Orangesandlemons77 · 17/07/2025 08:10

It sounds like you want others to change but sometimes you have to change yourself, for example stop doing so much in the house, let them pick up some of the slack.

EnglishGirlApproximately · 17/07/2025 08:22

I get that @Orangesandlemons77but then I have to live in a dirty house where food runs out and nobody washes the towels, that's not really a win for me.

OP posts:
LizzieSiddal · 17/07/2025 08:37

You sound so lonely and it sounds like your H and son apend far too much time online and not enough time engaging as a family. I don’t have solutions for that but just wanted to tell you that I felt completely taken advantage of when mine were teenagers. I tried numerous times to talk with dh and dc but nothing changed. In the end I decided to be more formal about it, I said I wanted to arrange a family meeting, about splitting household responsibilities.

At the meeting I told them how I’d tried to speak to people but no one was listening, that I was at the end of my tether and ready to leave them all to it, that I was not going to be treated like a domestic servant any more.

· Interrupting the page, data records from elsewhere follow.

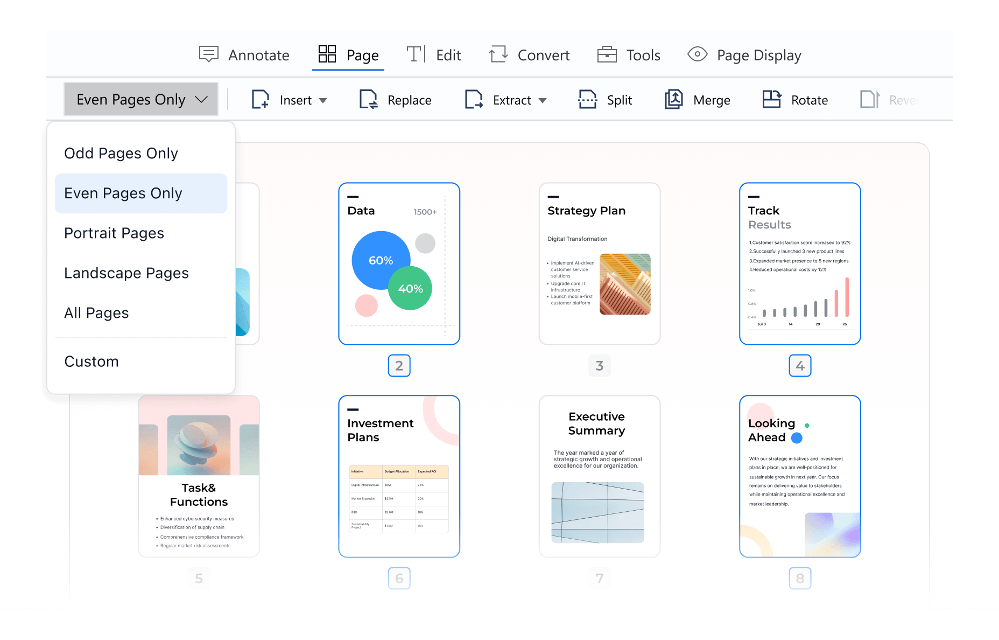Open the Page Display menu

[x=744, y=54]
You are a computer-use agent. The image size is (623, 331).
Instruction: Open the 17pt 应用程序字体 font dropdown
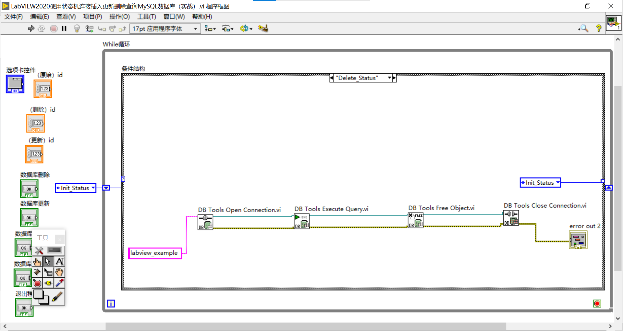point(194,29)
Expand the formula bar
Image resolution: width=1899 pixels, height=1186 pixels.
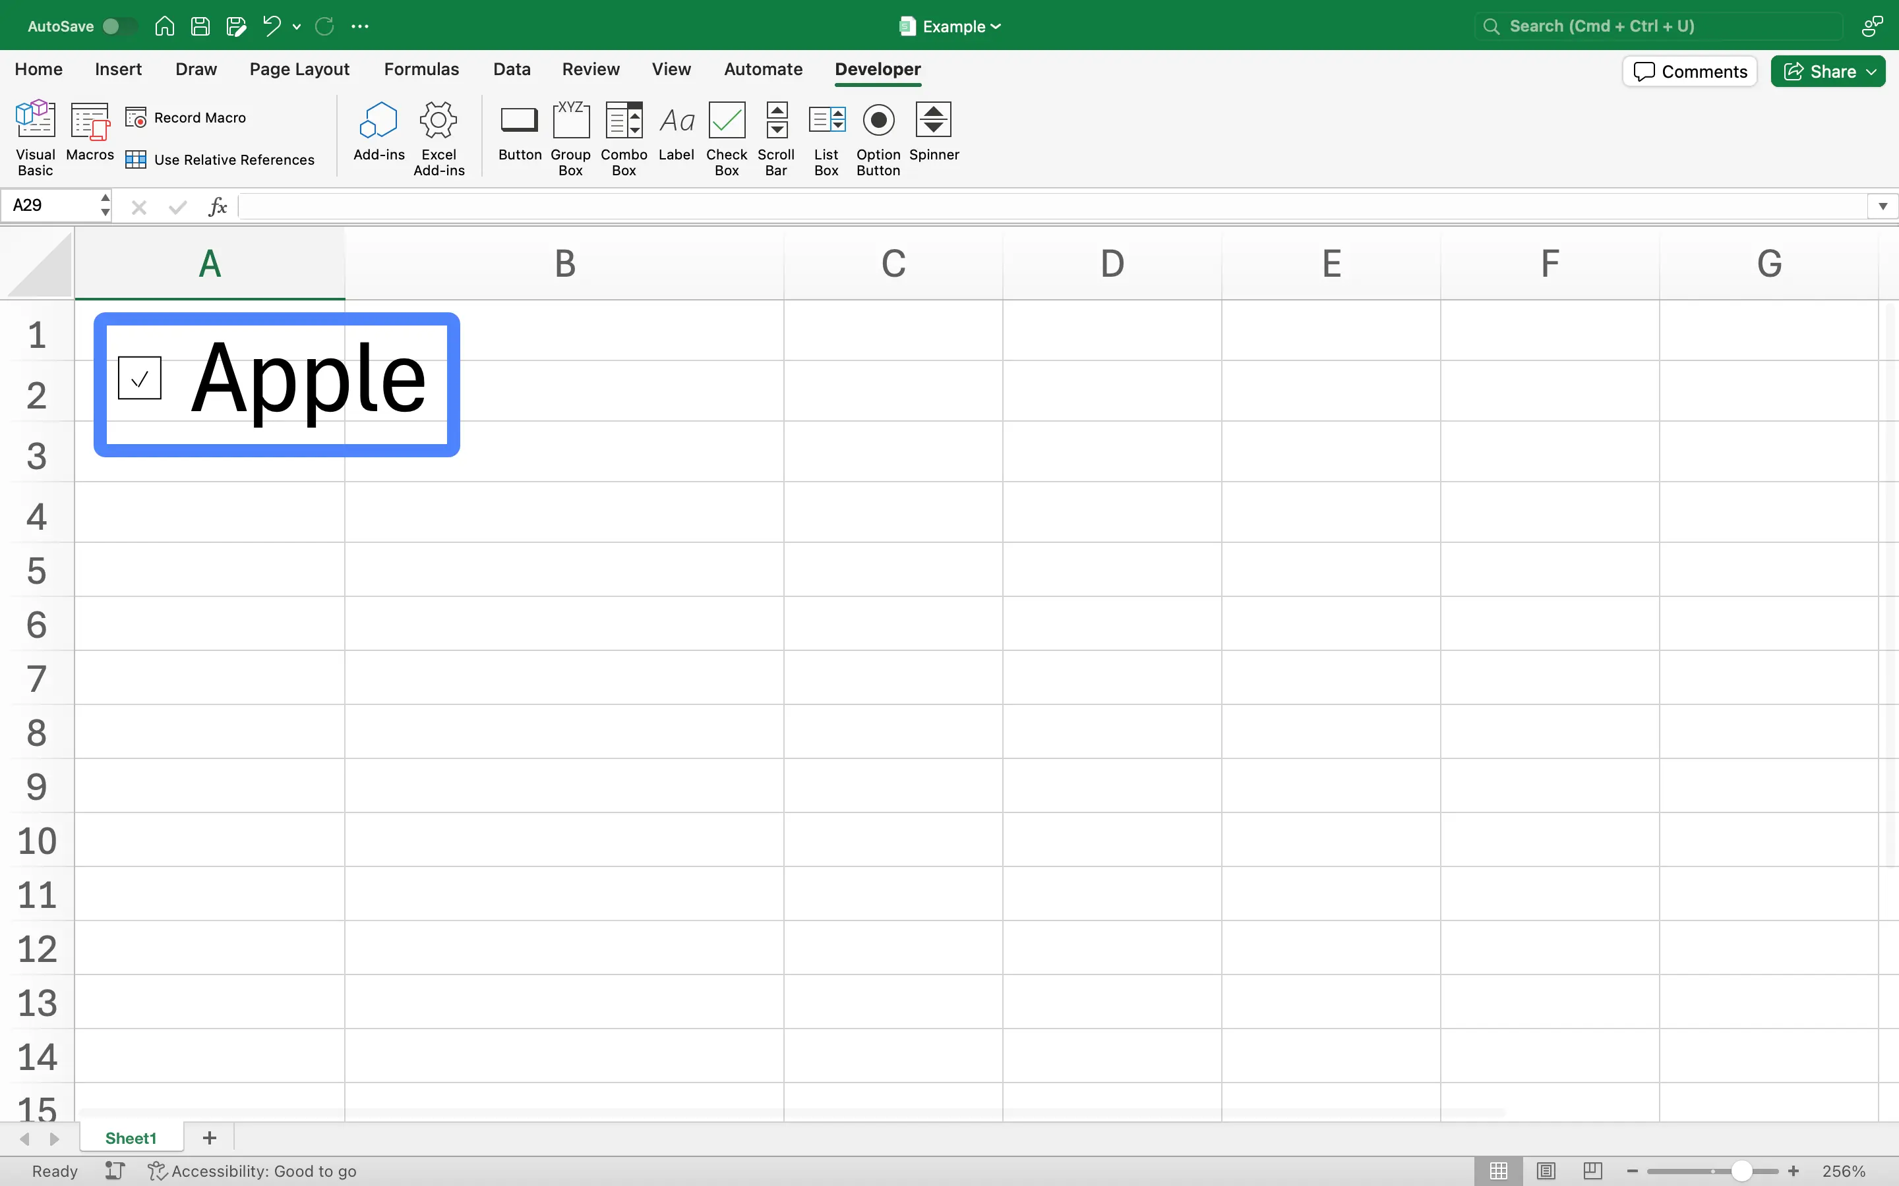[x=1883, y=206]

I brought a list of all the stuff that needs doing in the home, plus meal planing, shopping, money, admin, gardening etc etc, that I was absolutely fed up with having to do the majority of it and we needed to split it more fairly. When we’d split the jobs I then gave everyone a copy and then stuck a big one on the fridge. 😆
If nothing had changed I genuinely was ready to leave, things have been much better since, especially with DH.